## Problem
Retype, word for word, every line from the one holding "Where should I click to: Click the 3D" through the one holding "Screen dimensions: 772x828" in the entries below, both included, and only those lines.

## Data supplied
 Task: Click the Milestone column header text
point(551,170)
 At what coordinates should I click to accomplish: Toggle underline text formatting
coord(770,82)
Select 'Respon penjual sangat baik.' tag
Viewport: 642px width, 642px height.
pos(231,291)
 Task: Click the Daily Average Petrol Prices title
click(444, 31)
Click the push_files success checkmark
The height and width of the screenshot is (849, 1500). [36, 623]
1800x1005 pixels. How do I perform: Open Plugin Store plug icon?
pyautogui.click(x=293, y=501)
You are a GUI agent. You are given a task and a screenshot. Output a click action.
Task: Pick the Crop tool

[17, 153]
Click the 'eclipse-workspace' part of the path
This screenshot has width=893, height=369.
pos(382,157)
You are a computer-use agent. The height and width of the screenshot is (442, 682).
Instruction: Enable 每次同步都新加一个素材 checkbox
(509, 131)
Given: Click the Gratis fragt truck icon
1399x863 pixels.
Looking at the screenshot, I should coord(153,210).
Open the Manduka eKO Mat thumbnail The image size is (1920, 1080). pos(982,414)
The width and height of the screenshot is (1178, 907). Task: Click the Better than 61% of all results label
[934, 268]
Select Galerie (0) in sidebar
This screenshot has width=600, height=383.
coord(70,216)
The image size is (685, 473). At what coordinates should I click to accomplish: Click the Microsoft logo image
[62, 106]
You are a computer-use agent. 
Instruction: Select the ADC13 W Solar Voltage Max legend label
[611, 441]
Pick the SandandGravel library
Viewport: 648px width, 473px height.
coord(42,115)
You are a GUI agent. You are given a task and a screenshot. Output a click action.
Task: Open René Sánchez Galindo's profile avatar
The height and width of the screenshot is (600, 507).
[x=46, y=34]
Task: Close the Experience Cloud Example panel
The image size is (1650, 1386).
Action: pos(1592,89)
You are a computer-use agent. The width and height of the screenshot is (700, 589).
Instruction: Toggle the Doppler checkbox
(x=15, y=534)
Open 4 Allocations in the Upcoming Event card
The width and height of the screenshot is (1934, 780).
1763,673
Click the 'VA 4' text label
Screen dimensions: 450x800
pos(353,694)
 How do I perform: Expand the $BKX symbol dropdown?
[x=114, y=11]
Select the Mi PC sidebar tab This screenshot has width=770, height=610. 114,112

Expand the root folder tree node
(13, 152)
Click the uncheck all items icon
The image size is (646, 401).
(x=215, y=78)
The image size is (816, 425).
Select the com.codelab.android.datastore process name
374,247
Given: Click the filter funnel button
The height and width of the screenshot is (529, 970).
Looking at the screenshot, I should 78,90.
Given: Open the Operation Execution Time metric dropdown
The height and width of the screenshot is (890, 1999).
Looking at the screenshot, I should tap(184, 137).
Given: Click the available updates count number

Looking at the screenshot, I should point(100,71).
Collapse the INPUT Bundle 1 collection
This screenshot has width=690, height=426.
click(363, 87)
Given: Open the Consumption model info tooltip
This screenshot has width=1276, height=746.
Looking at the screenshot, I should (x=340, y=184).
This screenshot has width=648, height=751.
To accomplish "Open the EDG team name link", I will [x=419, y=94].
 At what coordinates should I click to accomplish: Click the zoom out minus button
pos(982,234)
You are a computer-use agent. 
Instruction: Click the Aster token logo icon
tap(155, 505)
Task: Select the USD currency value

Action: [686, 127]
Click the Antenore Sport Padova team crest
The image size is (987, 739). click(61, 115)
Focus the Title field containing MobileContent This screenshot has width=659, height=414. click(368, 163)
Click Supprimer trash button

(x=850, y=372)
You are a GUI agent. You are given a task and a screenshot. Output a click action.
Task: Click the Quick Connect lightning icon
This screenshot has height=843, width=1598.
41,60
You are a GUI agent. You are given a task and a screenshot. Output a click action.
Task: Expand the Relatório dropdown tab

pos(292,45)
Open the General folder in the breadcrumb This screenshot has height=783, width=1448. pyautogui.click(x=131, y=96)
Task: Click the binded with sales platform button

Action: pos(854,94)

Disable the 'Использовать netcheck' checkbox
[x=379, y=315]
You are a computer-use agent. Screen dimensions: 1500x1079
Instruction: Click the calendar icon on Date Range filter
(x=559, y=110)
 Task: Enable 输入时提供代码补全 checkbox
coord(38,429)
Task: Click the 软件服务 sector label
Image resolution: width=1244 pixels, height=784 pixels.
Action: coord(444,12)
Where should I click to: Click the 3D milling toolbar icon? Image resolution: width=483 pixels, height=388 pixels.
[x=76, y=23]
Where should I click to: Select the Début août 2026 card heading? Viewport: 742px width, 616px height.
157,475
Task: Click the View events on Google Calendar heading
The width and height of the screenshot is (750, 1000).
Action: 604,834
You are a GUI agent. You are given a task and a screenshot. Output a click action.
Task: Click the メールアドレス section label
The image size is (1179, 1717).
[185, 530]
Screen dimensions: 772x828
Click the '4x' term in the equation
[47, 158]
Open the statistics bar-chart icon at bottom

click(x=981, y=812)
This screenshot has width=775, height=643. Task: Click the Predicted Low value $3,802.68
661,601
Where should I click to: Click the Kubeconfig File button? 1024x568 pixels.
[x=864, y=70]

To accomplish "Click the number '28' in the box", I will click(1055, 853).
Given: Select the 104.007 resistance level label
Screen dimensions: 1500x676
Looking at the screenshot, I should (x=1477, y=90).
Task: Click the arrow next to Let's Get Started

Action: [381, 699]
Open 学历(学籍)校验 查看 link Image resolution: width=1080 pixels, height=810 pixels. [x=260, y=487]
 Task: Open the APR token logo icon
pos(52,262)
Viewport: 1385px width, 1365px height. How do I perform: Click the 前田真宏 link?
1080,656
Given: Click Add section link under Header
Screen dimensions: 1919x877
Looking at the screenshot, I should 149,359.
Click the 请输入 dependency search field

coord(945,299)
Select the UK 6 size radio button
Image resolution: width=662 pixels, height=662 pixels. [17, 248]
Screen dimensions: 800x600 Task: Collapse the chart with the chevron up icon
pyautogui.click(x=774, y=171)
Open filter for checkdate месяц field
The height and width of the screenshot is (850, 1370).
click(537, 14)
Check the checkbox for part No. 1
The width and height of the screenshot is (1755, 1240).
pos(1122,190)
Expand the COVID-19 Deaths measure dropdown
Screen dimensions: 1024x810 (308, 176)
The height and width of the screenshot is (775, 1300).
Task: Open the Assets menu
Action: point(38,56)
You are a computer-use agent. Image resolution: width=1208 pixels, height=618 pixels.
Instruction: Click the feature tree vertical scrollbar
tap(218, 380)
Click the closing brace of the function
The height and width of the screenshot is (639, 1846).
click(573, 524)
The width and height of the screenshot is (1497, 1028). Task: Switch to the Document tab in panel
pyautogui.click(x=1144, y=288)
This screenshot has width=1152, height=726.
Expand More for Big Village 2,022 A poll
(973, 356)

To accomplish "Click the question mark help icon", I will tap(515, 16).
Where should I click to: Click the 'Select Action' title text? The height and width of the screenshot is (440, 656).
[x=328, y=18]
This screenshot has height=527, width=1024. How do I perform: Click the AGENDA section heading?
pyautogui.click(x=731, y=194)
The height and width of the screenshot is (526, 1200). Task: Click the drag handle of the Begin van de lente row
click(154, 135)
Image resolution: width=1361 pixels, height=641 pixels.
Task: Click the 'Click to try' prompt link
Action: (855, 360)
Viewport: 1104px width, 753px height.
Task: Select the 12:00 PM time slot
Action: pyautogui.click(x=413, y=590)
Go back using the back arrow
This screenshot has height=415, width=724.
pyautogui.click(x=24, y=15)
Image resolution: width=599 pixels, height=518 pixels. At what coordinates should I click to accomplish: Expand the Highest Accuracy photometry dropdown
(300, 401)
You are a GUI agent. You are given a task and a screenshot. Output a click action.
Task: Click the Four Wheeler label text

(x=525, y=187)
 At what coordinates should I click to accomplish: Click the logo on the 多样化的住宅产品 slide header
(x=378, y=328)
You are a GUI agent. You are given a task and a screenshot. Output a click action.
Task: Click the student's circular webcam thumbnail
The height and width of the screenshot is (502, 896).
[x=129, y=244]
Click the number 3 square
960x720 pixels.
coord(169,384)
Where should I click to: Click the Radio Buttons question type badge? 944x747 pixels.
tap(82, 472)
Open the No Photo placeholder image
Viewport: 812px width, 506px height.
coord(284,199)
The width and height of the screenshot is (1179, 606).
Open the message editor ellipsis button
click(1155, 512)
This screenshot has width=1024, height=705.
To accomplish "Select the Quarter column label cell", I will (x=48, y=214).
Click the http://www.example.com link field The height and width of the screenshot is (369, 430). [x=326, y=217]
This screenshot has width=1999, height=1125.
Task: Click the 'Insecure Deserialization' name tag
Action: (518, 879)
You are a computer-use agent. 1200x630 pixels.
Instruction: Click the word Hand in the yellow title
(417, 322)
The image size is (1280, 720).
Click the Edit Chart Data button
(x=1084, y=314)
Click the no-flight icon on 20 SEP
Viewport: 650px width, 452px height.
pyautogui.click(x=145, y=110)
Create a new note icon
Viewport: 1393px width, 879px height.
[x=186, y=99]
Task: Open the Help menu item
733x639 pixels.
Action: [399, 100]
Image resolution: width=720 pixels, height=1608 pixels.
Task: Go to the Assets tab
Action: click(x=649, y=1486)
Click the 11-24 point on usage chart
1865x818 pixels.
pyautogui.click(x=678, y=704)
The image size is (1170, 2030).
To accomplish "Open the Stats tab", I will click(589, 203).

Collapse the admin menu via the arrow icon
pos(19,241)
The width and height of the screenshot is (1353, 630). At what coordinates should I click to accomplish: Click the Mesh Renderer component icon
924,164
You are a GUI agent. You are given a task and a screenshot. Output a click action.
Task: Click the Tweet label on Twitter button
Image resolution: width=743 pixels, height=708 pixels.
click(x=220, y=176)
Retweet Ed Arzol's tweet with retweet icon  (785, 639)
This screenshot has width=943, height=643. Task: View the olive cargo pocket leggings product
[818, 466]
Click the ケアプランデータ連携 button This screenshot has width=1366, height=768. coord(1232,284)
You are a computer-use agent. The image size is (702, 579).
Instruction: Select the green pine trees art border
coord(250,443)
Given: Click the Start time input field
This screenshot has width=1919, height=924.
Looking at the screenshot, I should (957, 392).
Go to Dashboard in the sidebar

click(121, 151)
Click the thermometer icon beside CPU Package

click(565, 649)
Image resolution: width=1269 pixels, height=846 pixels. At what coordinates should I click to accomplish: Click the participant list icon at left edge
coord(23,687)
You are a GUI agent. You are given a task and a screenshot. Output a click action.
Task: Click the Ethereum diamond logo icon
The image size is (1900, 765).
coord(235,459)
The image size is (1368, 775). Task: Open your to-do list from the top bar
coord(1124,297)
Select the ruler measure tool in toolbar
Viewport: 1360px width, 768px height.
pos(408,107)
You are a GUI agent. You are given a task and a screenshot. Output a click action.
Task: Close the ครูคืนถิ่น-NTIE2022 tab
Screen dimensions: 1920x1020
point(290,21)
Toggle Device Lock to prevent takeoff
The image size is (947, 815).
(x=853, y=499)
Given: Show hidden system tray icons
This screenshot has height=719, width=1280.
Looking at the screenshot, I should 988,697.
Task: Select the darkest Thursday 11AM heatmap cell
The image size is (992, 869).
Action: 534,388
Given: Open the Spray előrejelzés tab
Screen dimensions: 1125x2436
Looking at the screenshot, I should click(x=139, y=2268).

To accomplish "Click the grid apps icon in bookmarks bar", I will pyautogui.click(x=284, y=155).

## Your solution
Where should I click to: Click the 3D milling toolbar icon? Image resolution: width=483 pixels, height=388 pixels.
[x=76, y=23]
Where should I click to: Select the Début août 2026 card heading? Viewport: 742px width, 616px height.
157,475
Task: Click the View events on Google Calendar heading
The width and height of the screenshot is (750, 1000).
Action: 604,834
You are a GUI agent. You are given a task and a screenshot. Output a click action.
Task: Click the メールアドレス section label
The image size is (1179, 1717).
[185, 530]
Screen dimensions: 772x828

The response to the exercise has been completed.